BEGIN Excerpted text

Minutes of the IESG Teleconferences

    INTERNET ENGINEERING STEERING GROUP (IESG)
    20 October 1994

    Reported by: John Stewart, IESG Secretary

    This report contains IESG meeting notes, positions and action
    items.

    These minutes were compiled by the IETF Secretariat which is
    supported by the National Science Foundation under Grant No.
    NCR 8820945.

    For more information please contact the IESG Secretary at
    <iesg-secretary@cnri.reston.va.us>.

    ATTENDEES
    ---------
    Bradner, Scott / Harvard
    Halpern, Joel / Newbridge Networks
    Klensin, John / MCI
    Knowles, Stev / FTP Software
    Mankin, Allison / NRL
    Mockapetris, Paul / ISI
    O'Dell, Mike / UUNET
    Rekhter, Yakov / IBM (IAB Liaison)
    Rose, Marshall / DBC
    Stewart, John / CNRI
    Topolcic, Claudio / BBN

    Regrets
    -------
    Coya, Steve / CNRI
    Huitema, Christian / INRIA (IAB Liaison)
    Huizer, Erik / SURFnet
    Reynolds, Joyce / ISI
    Schiller, Jeff / MIT

    1. The minutes of the 6 October IESG teleconference were approved.

    2. Protocol Actions

    o The IESG approved moving "Gateway Requirements" <RFC 1009> to
    Historic.

    o The IESG approved "BGP4/IDRP for IP---OSPF Interaction"
    <draft-ietf-idr-bgp4ospf-interact-08.txt> for the status of
    Proposed Standard.

    o Pending a modified protocol write-up by Erik Huizer, the IESG
    approved:

    - "Uniform Resource Locators (URL)"
    <draft-ietf-uri-url-08.txt>

    for the status of Proposed Standard. The IESG also recommends
    to the RFC Editor that:

    - "Functional Requirements for Internet Resource Locators"
    <draft-ietf-uri-irl-fun-req-01.txt>
    - "Requirements for Uniform Resource Names"

END Excerpted text

**Stated goal 1**
Express the rows below as a Markdown table with the columns No. and Row text, starting with the line with "You are a computer-use agent. The" and going on through the line with "[x=274, y=11]". Number each line and leave out blank lines.

BEGIN Input rows

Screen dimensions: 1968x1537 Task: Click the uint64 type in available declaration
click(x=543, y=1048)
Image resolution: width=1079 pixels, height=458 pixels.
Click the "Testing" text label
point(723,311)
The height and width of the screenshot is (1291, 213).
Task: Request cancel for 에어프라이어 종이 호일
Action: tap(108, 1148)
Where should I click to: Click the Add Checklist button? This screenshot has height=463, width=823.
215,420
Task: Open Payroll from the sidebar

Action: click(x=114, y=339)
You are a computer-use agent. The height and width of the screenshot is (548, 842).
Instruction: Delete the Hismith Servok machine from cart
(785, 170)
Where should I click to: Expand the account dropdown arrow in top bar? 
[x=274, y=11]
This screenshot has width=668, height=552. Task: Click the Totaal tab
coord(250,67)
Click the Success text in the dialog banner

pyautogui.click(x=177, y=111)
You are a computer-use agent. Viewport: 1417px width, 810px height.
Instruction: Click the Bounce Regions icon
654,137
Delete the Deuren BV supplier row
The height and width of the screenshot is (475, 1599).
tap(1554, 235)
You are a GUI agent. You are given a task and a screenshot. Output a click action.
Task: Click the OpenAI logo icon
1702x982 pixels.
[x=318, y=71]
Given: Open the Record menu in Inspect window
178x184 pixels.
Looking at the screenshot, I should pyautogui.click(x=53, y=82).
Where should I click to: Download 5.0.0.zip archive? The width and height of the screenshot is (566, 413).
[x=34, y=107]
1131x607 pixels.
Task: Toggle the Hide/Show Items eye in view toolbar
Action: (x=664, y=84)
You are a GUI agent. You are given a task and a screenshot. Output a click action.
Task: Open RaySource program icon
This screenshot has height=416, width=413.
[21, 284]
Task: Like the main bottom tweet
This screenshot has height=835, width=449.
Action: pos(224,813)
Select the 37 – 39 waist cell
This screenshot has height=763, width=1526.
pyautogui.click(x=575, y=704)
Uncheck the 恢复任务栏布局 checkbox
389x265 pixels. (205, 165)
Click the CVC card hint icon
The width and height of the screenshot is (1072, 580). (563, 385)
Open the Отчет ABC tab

END Input rows

**Stated goal 2**
From the IESG teleconference minutes, write out the passage starting with "Reported by: John" and going on through "under Grant No.".

**Problem solution 1**
| No. | Row text |
|---|---|
| 1 | You are a computer-use agent. The height and width of the screenshot is (548, 842). |
| 2 | Instruction: Delete the Hismith Servok machine from cart |
| 3 | (785, 170) |
| 4 | Where should I click to: Expand the account dropdown arrow in top bar?  |
| 5 | [x=274, y=11] |

**Problem solution 2**
Reported by: John Stewart, IESG Secretary

    This report contains IESG meeting notes, positions and action
    items.

    These minutes were compiled by the IETF Secretariat which is
    supported by the National Science Foundation under Grant No.